By Joshua Tauberer http://razor.occams.info.
August 2013.
License: GPL v3 http://choosealicense.com/licenses/gpl-v3/
This module implements operational transformation on a JSON data model, written in JavaScript for use either in node.js or browsers.
Basically this is the core of real time simultaneous editing, like Etherpad, but for structured data rather than just plain text. Since everything can be represented in JSON, this provides a superset of plain text collaboration functionality.
This library models atomic changes to JSON data structures (operations over numbers, strings, arrays, and objects) and inverts, composes, and rebases those operations (transformations). There is no UI or collaboration framework here.
Here's an example of what this is all about. Say you start with:
{
"key1": "Hello world!",
"key2": 10
}
Then user A makes the following changes:
{
"title": "Hello world!",
"count": 10
}
and simultanesouly user B makes the following changes (to the original):
{
"key1": "My Program",
"key2": 20
}
How do you merge changes?
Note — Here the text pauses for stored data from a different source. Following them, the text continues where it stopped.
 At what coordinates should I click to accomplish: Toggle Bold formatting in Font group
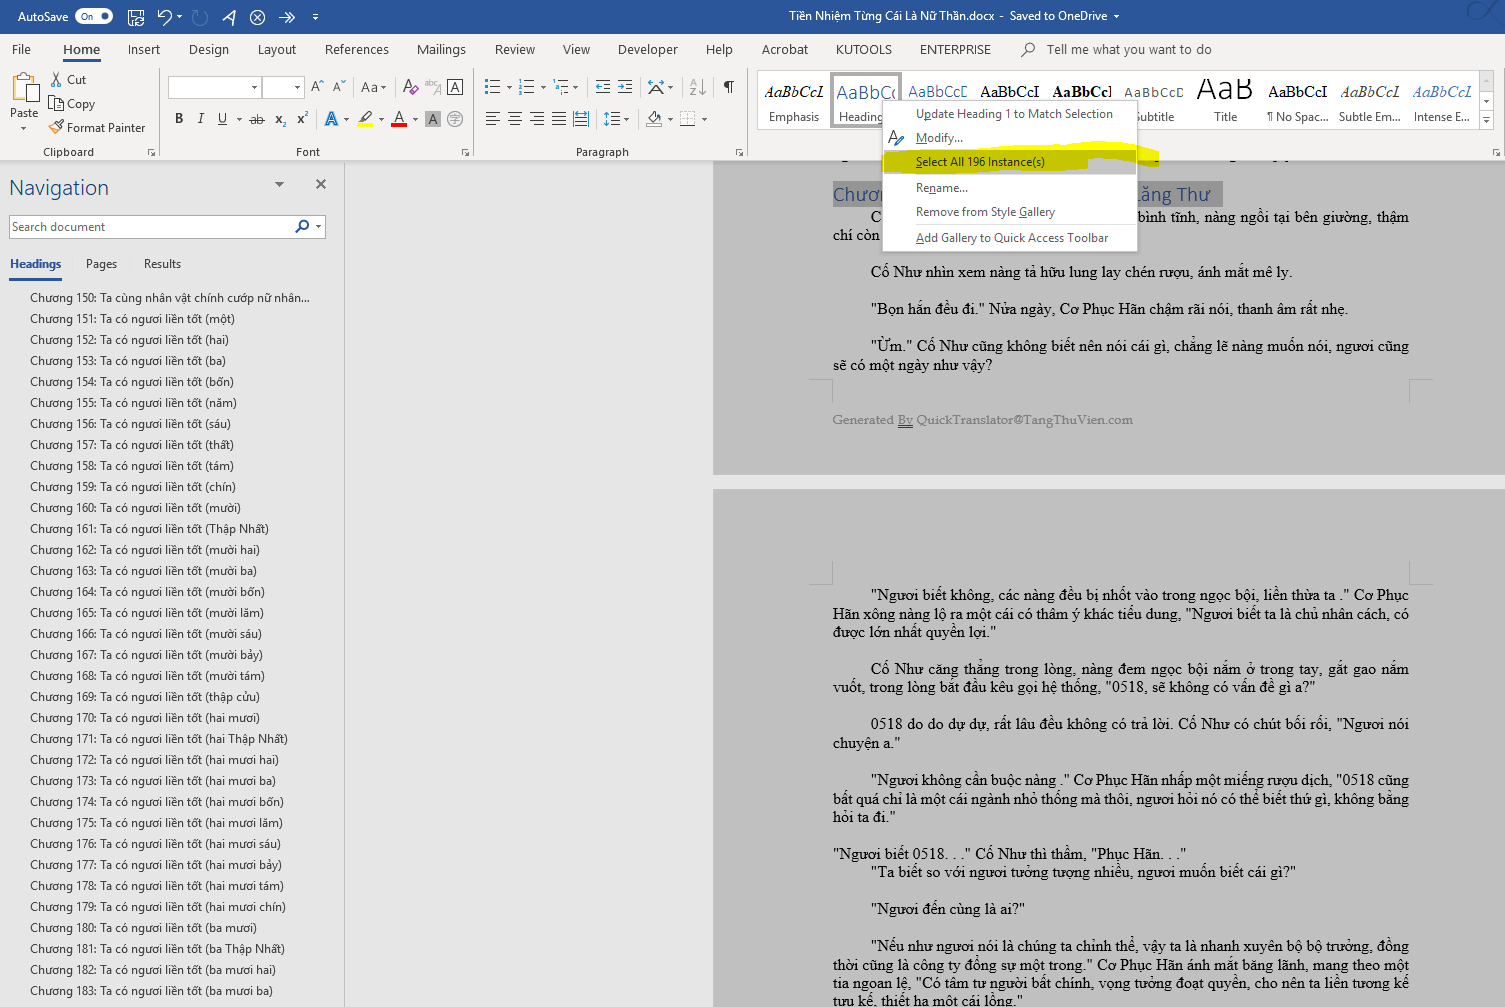(x=179, y=119)
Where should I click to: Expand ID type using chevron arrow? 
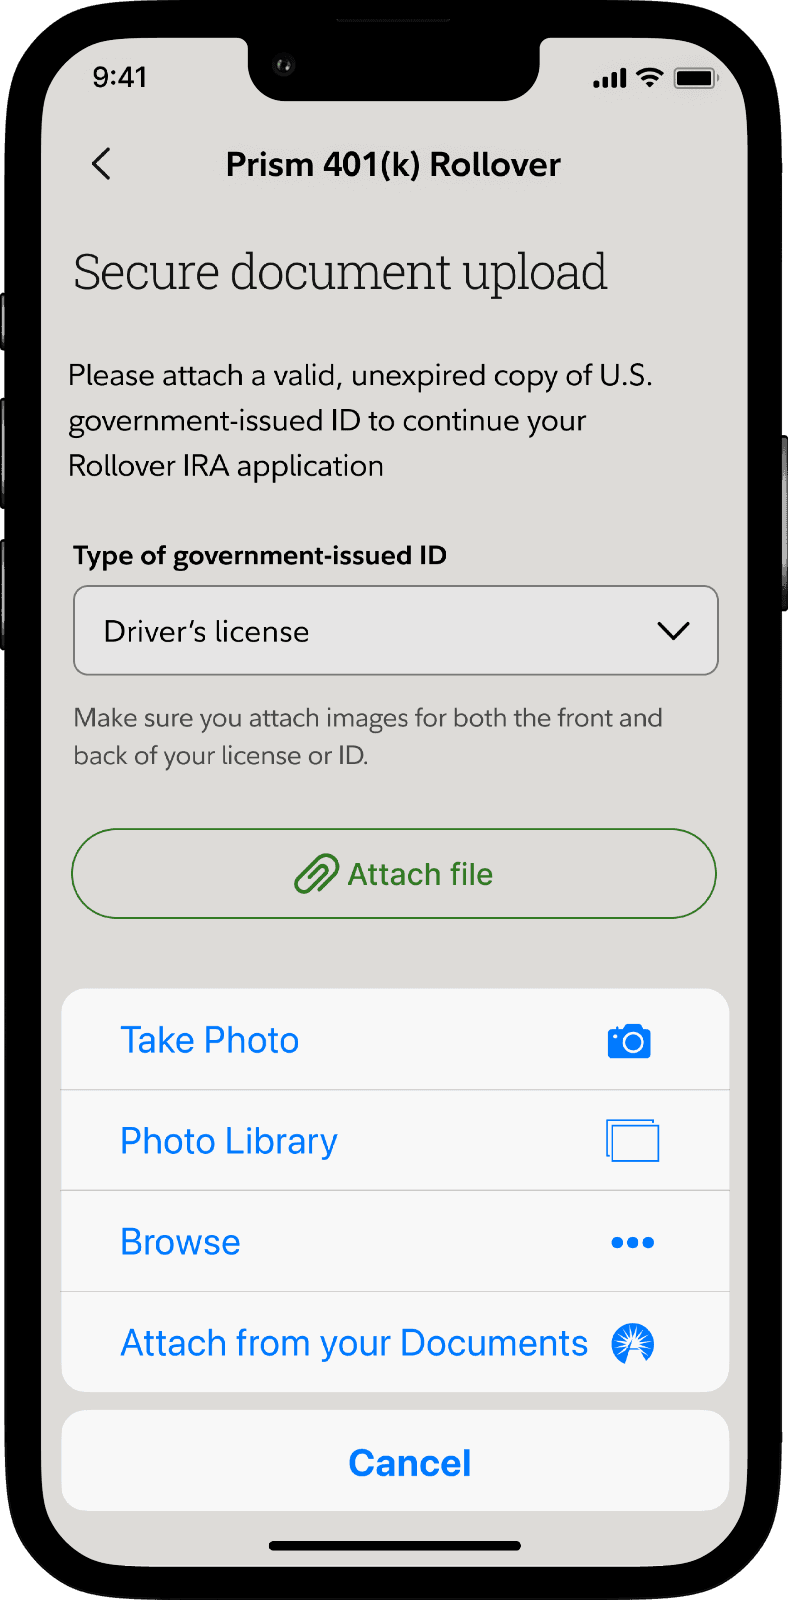tap(673, 631)
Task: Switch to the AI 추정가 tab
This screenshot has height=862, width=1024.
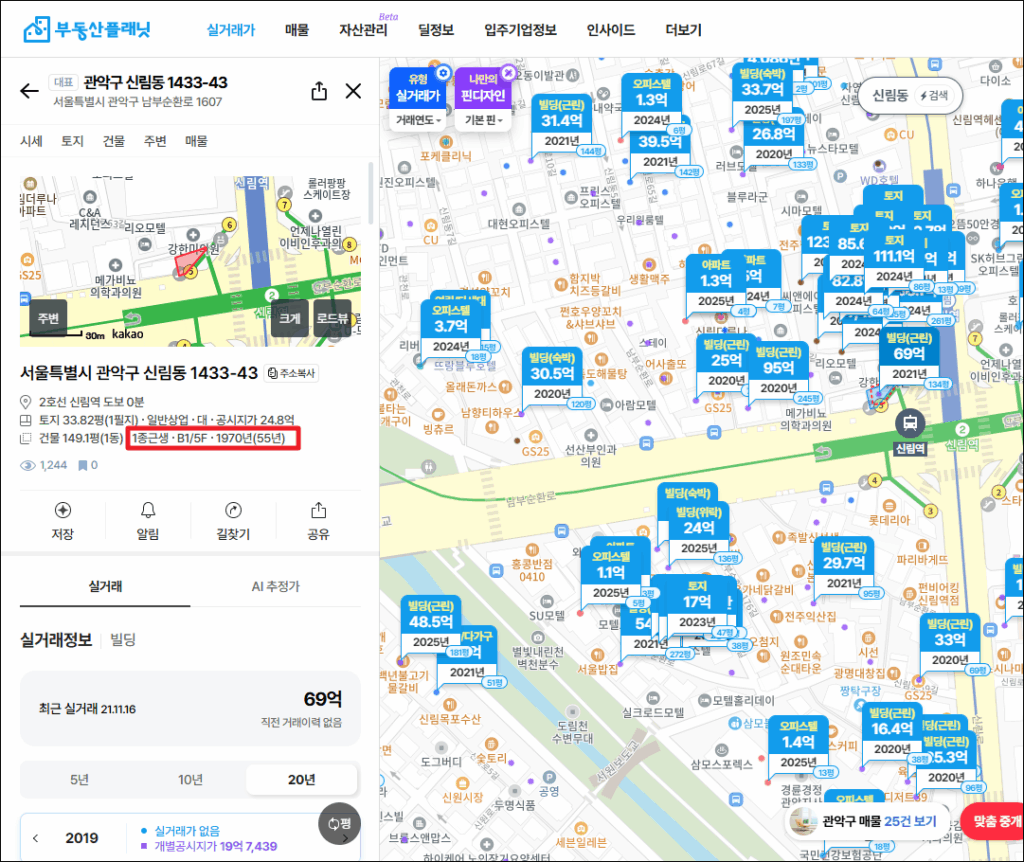Action: 275,586
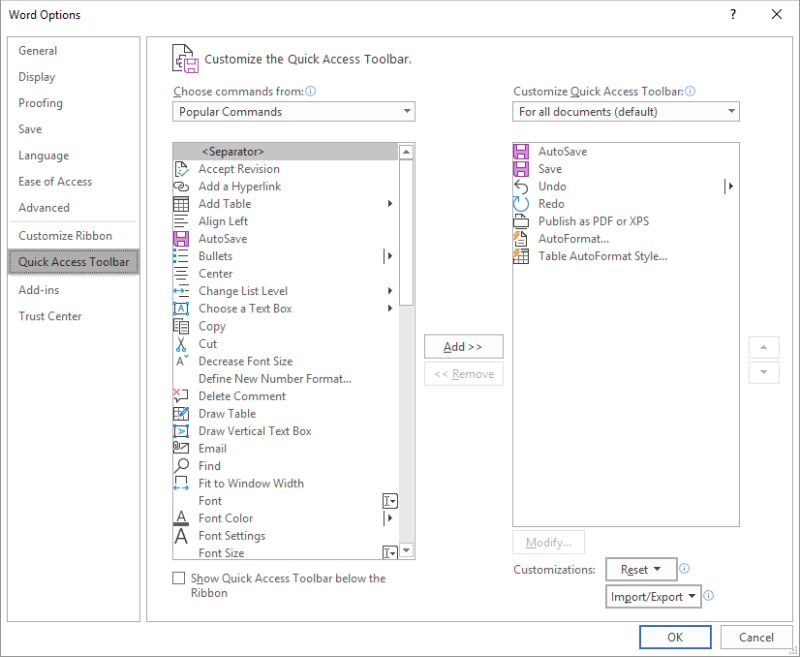Screen dimensions: 800x657
Task: Select the Copy command icon
Action: click(184, 326)

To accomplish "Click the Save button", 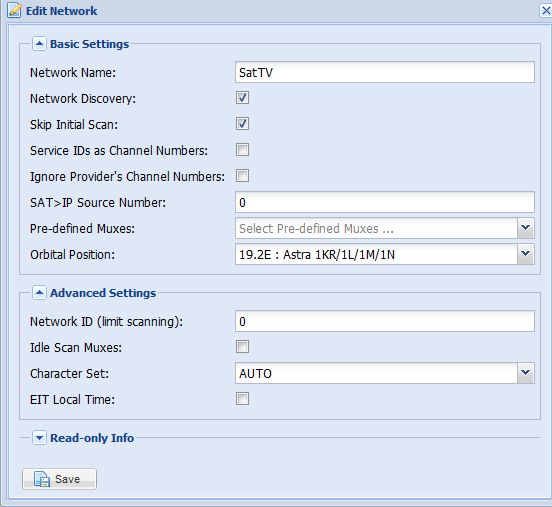I will point(59,479).
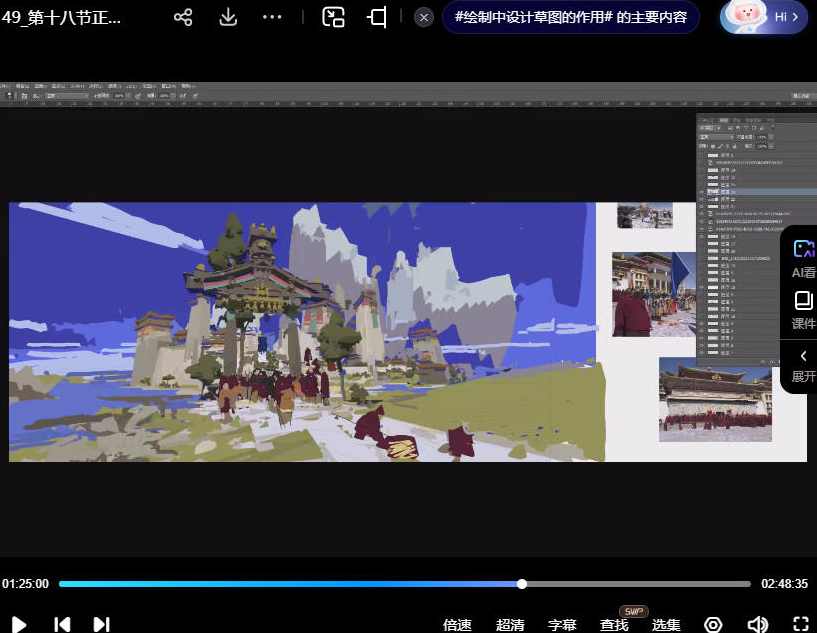Open the 超清 video quality menu

[x=510, y=625]
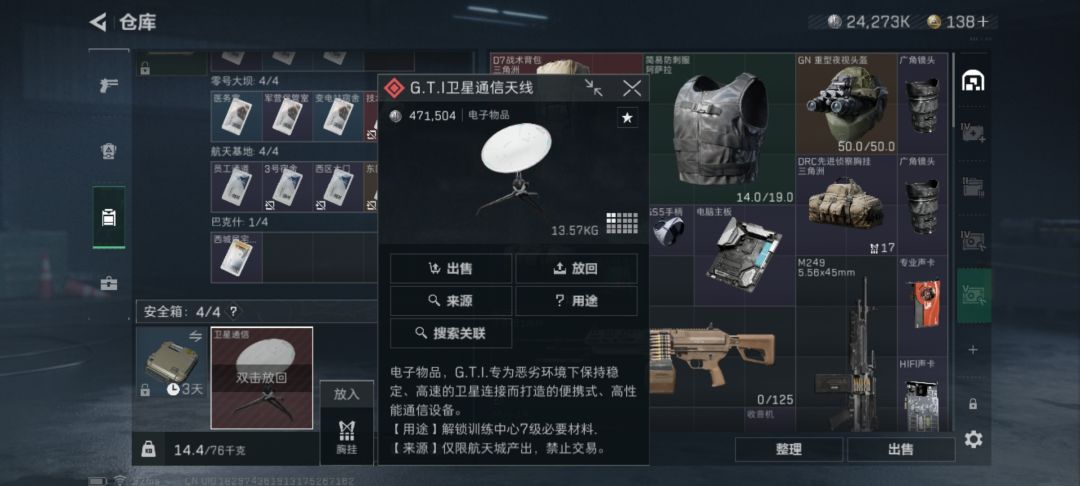Open the 来源 source lookup
Screen dimensions: 1080x486
450,301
In operational transformation, changes are represented structurally:
A = [("rename" : "key1" => "title"), ("rename" : "key2" => "count")]
B = [("set" : "key1" => "My Program"), ("set" : "key2" => 20)]
If you were to apply these changes in sequence, you would have a problem. By the time you get to B's changes, the keys "key1" and "key2" are no longer there!
What you need is git's "rebase" that revises B given the simultaneous edits in A. Here's what you get after "rebasing" B against A:
B = [("set" : "title" => "My Program"), ("set" : "count" => 20)]
Now you can apply A and B sequentially.
The code is written for the node.js platform.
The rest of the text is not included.